Arguments pertinents
Le tribunal a fondé sa décision sur l'article 145 du Code de procédure civile, qui permet d'ordonner des mesures d'instruction avant tout procès lorsque des motifs légitimes existent pour conserver ou établir la preuve de faits pouvant influencer la solution d'un litige. Le juge a noté que :
> « s’il existe un motif légitime de conserver ou d’établir avant tout procès la preuve de faits dont pourrait dépendre la solution d’un litige, les mesures d’instruction légalement admissibles peuvent être ordonnées à la demande de tout intéressé, sur requête ou en référé. »
En l'espèce, le tribunal a constaté que les responsabilités n'étaient pas établies à ce stade et que l'expertise était en cours, ce qui justifiait l'extension de la mesure à la société Garage JL Péchoux.
Interprétations et citations légales
L'article 145 du Code de procédure civile est central dans cette décision. Il souligne l'importance de la préservation des preuves dans le cadre d'un litige. L'interprétation de cet article par le tribunal met en avant la nécessité d'agir rapidement pour éviter que des preuves ne soient perdues ou altérées avant le procès.

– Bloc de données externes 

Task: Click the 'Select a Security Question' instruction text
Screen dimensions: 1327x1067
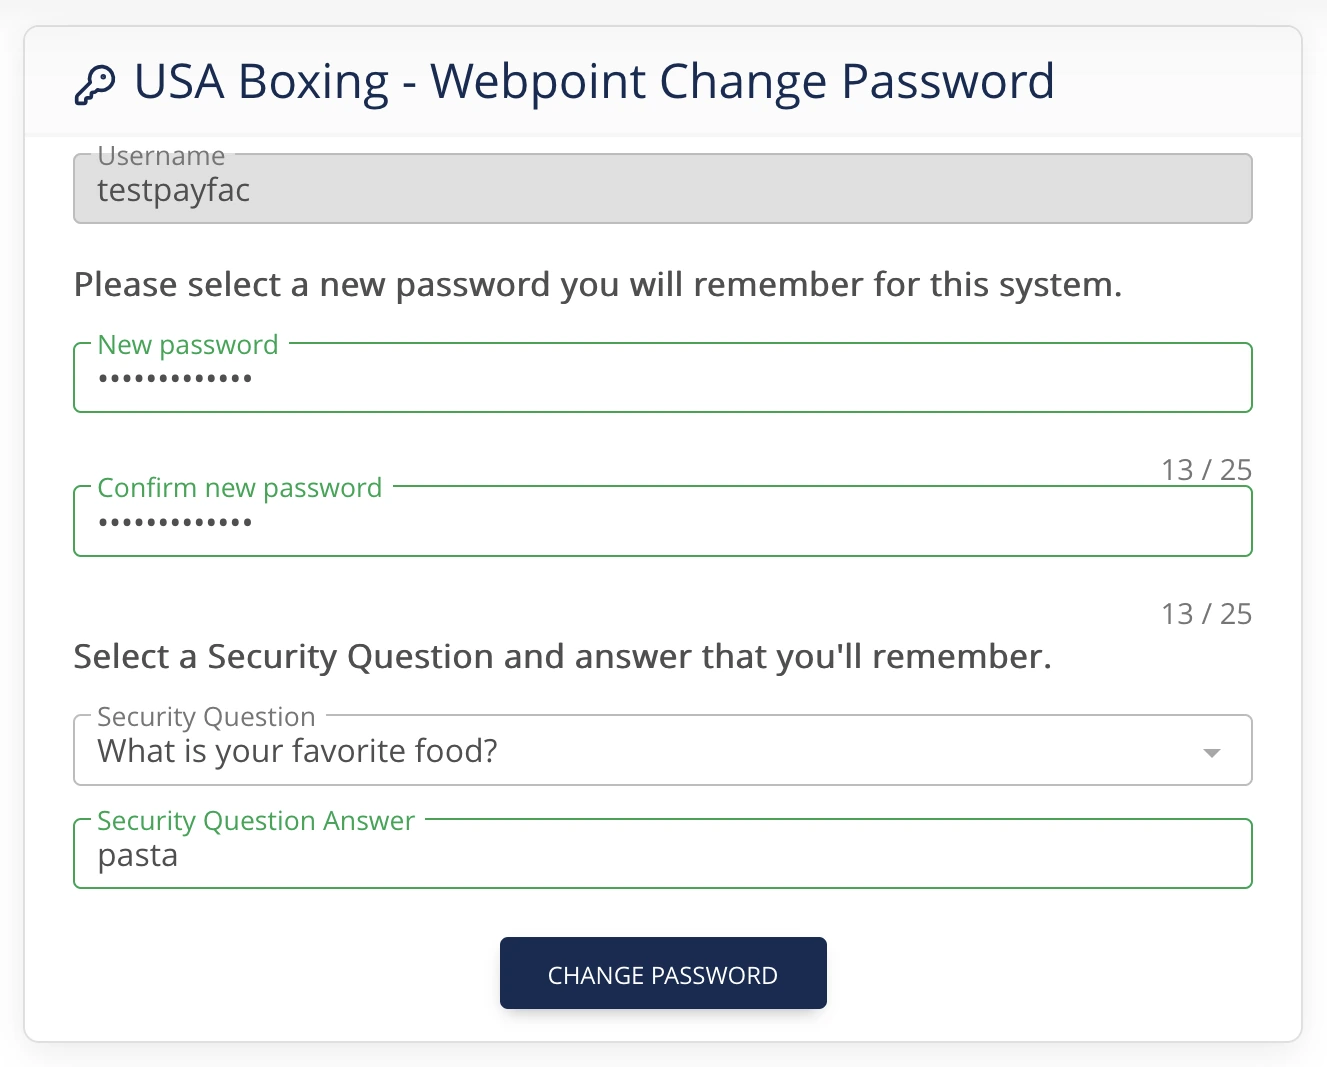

Le tribunal a également pris en compte les réserves exprimées par la société Garage JL Péchoux lors des débats, mais a jugé que celles-ci ne faisaient pas obstacle à l'extension de l'expertise. Cela montre que le juge a évalué les arguments des deux parties tout en se basant sur le principe de la nécessité de la preuve.
En conclusion, cette ordonnance illustre l'application pratique de l'article 145 du Code de procédure civile, en soulignant l'importance de la préservation des preuves dans le cadre d'un litige, et la capacité du juge des référés à ordonner des mesures d'instruction pour garantir l'équité du procès à venir.